I might also add that the second sentence of 10-184 - the compulsory attendance law - is the sentence which allows private schools to exist in CT, by expressly stating "children are elsewhere receiving an equivalent instruction" since elsewhere applies to something other than parents educating their own kids (as per sentence number one) or sending them to public school (as per the beginning of sentence two).

Judy Aron said...

Also - with regard to Equivalent Instruction.... how exactly can that be proved or shown? I (and Atty Stevenson) contend that it can't.

If the public schools can not even get themselves to have equivalent instruction throughout their state districts and even within some districts, then how can homeschoolers be held to the task of meeting “equivalency”?

There is no one way - one text - one curriculum that is used by all.
Private schools are not equivalent to public schools. Every teacher teaches something different. Public schools are not even equivalent to one another! Not even within the same school district!

Read this: or

Anonymous said...

Thank you very much for taking this great amount and of time and effort respond to my question about "equivalent instruction". I will read the links you have provided, but I am still not convinced (and, oh, how I want to be!) that this equivalent instruction law doesn't apply to home educated children after all!
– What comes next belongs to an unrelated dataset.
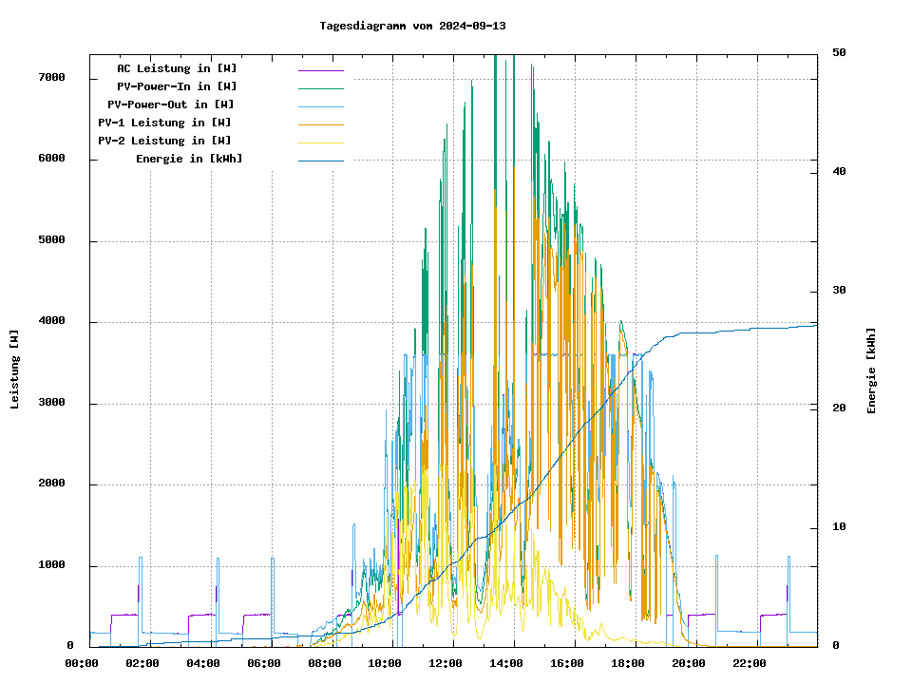Click the 7000 label on power axis
This screenshot has height=684, width=912.
pos(52,78)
As an unschooling parent (of free and incredibly happy children)I feel concern now about CGS 198a(e) because it states that truancy does not apply to children receiving "equivalent instruction" in accordance with CGS 10-184!! This sounds like homeschoolers, not private schoolers!


Anonymous said...

I want to add to my last comment that while I understand that "equivalent instruction" may be impossible to achieve or prove, my concern is that we (our family), as homeschoolers (unschoolers), might get into legal trouble by someone who is bound and determined to have us taken to court to prove our equivalent instruction of our children. I know that HLDSA (I think that is what it's called) interprets the law very differently than you and Deborah Stevenson do, and they are BIG in their influence on CT. homeschoolers; I know many people who believe they must provide equivalent instruction to the public schools according to the law--AND ALSO submit to a year-end portfolio review of their curriculums, whether they sign a NOI or not. DCF told me (in writing) that we are bound by CT. law to provide "equivalent instruction" to the local school district! What do CT. judges think? What kind of outcomes are coming out of the courts? Somebody knocked on my door last Monday and told me they were there to look over the materials we used in home educating our children this past year (I turned them away). My husband, for the first time, read CGS 10-184 and he said it is very clear to him that the law requires us to provide "equivalent instruction", and he is fairly freaking out!

Anonymous said...

Here (above) is something else I found which is very disturbing to me.

Why is it that there is so much disagreement as to the interpretation of this education law? I'd love to know your opinion on that.

What does the beginning of the second sentence in CGS 10-184 mean: "Subject to the provisions of this section and section 10-15c..." ? Subject to the provisions of.. ??

I remain VERY confused.

Thank you.

Judy Aron said...

I strongly suggest that you contact Deborah Stevenson. The fact that someone came to your door to scrutinize your education materials and that you are receiving threatening letters is very disturbing and should not be ignored.You can either be afraid or do something pro-actively to uphold your rights.

HSLDA doesn't have the power that you think it does here in CT.

Anonymous said...

I have spoken with Atty. Stevenson. She made me feel better, told me what to do in different case scenarios, but then I go online, or speak to other homeschoolers, have people knocking on my door, and feel very nervous once again. I have not found one other person, besides you, who agrees with Deborah Stevenson's interpretation of the CT. education law.

I just wish I could be happy with my children and stop finding myself looking forward to the day my nine year old turns sixteen so I don't have to worry any longer.